The aforesaid judgement has struck a right balance between the rights of media and its restrictions. However, the media continues to flout the orders of the Courts and embarks on its finding of guilt or innocence of the accused. In the matter of Sahara India Real Estate Limited vs. SEBI (Civil Application No. 9813 of 2011) (Also Known as Media Guidelines Case) the facts of the case were that there was some kind of privileged communication exchanged between the Counsels from each side and the terms of the settlement were leaked by some unknown source and eventually, it was broadcasted on a news channel highlighting each term of the settlement. The Supreme Court was devastated to see how the news channel got the reports of private settlement being exchanged between the parties. The Court, therefore, observed that:
“We are distressed to note that even “without prejudice” proposals sent by learned counsel for the appellants to the learned counsel for SEBI have come on one of the TV channels. Such incidents are increasing by the day. Such reporting not only affects the business sentiments but also interferes in the administration of justice”
The Supreme Court in the end held that though it recognizes the right of media to report judicial proceedings, in some exceptional cases in the interest of the public, the media is generally advised not to report any findings until the further orders of the Court.
Similarly, in Rhea Chakraborty vs. Union of India (Bail Application No. 2386 of 2020) (Popularly known as Sushant Singh Rajput Case) - This case was undoubted, one of the most sensational and popularised cases in the history of the Indian legal system due to the death of late Bollywood Actor Sushant Singh Rajput under suspicious circumstances. The fact that this case generated a lot of public attention on account of heavy reporting of media trials on every news channel. Every news channel telecasted its own theories about the unnatural sudden death of Sushant Singh. Sushant’s girlfriend was projected as a murderer, gold digger, and so on by different colourful names. The public was led to believe by the media that she was the real convict and should be given a death sentence. There was an absolute transgression of right of privacy of the accused; several media channels revealed her personal details like bank account, WhatsApp chats, and even her bank balance. Unfortunately, it is a sad truth that the media almost assumed itself the role of the Judiciary in deciding the guilt or innocence of the accused in this case.

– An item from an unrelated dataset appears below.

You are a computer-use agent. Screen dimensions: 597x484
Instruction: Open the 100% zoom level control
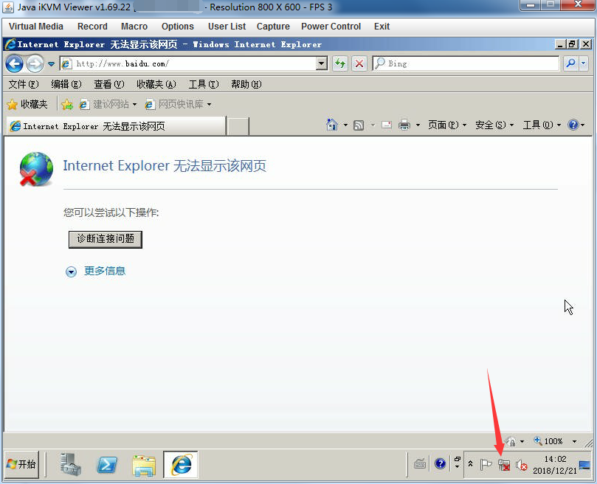coord(550,441)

In the landmark judgement of R.K. Anand vs. Delhi High Court (Criminal Appeal of 1393 of 2008) (Also known as the Black BMW Case) - The contempt proceedings against Mr. R.K Anand were initiated on suo motu cognizance taken by the Delhi High Court on the basis of a sting operation conducted by NDTV, a news channel. The learned Counsel was seen negotiating with the Special Prosecutor for handling out the key eye-witness of the trial in the favour of defence. They didn’t know about the fact that they were being recorded by a mini camera. The sting operation revealed how the prosecution was acting hand in glove with the accused. The main issue was before the Court that whether this kind of sting operation deems to be a media trial? Answering the question in negative, the Court held that these sting operations does not amount to a media trial but quickly remarked that “This is, however, not to say that media is free to publish any kind of report concerning a sub-judice matter or to do a sting on some matter concerning a pending trial in any manner they please. The legal parameter within which a report or comment on a sub-judice matter can be made is well defined and any action in breach of the legal bounds would invite consequences”.

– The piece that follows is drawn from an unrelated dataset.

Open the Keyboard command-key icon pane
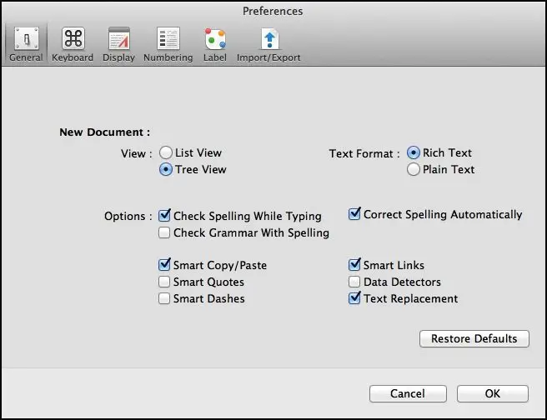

ADVERSE IMPACTS DUE TO MEDIA TRIAL
The plaque of the Media trial does more harm than good, it does not only affect the personal life of the accused but as well as damages the years of the reputation built by that person in the society. Consequently, that affected person fails to secure employment on account of heavy reporting of biased facts about him/her by the media. The repercussions of media trial start very early from the first stage when the accused is produced before the Magistrate, whose mind might already be prejudiced by the media trial. Justice Kurian Joseph, who was a part of the SC bench which pronounced its judgement in Mukesh Vs. State for N.C.T. of Delhi (S.L.P. (Criminal) No. 3119-3120 of 2014) (Popularly known as Nirbhaya Gang Rape Case) once remarked about the pressure put on him by the media during the trial of that case. He observed "If I had not given that punishment they would have hung me, the media had already given their verdict, (like) it is going to be this only," this statement speaks by itself that how the judges of the Supreme Court are vulnerable to the threat of media trial. Media Trial strikes at the root of impartiality and fairness and that is the reason why it should not be allowed.
SAFEGUARDS/PROTECTIVE MEASURES WHICH CAN BE TAKEN AGAINST TRIAL BY MEDIA
An aggrieved person, that is to say, who has been or apprehends to be prejudiced by the media trial may approach the High Court for grant of perpetual/mandatory injunction under respective Sections 38, 39 of the Specific Relief Act, 1963 against the media channels compelling them to stop the frivolous trial (Rakul Preet Singh V. Union of India, W.P. ( C ) 6568 of 2020).
Serve a legal notice through the Counsel at the office of media channel directing them to desist from holding any trial about the client.
An aggrieved person can also institute appropriate contempt proceedings against the alleged news channel under Section 15 of the Contempt of Courts Act, 1971.
The institution of media, no doubt, serves as a vigilance agency for the citizens of the Nation, but at the same time, the media should not overstep its boundaries mandated by law. Freedom of speech and expression has been granted equally to all the citizens and the media doesn’t own any privilege to injure or prejudice the interests of any other citizen. A person who has been a victim of media trial, even after the acquittal by the Court is labelled as a convict by the society thereby leading to loss of employment and status in the society which is a direct
Infringement of Article 21 of the Indian Constitution. It is a high time that the Parliament should frame appropriate laws to regulate the unwarranted trials done by the media.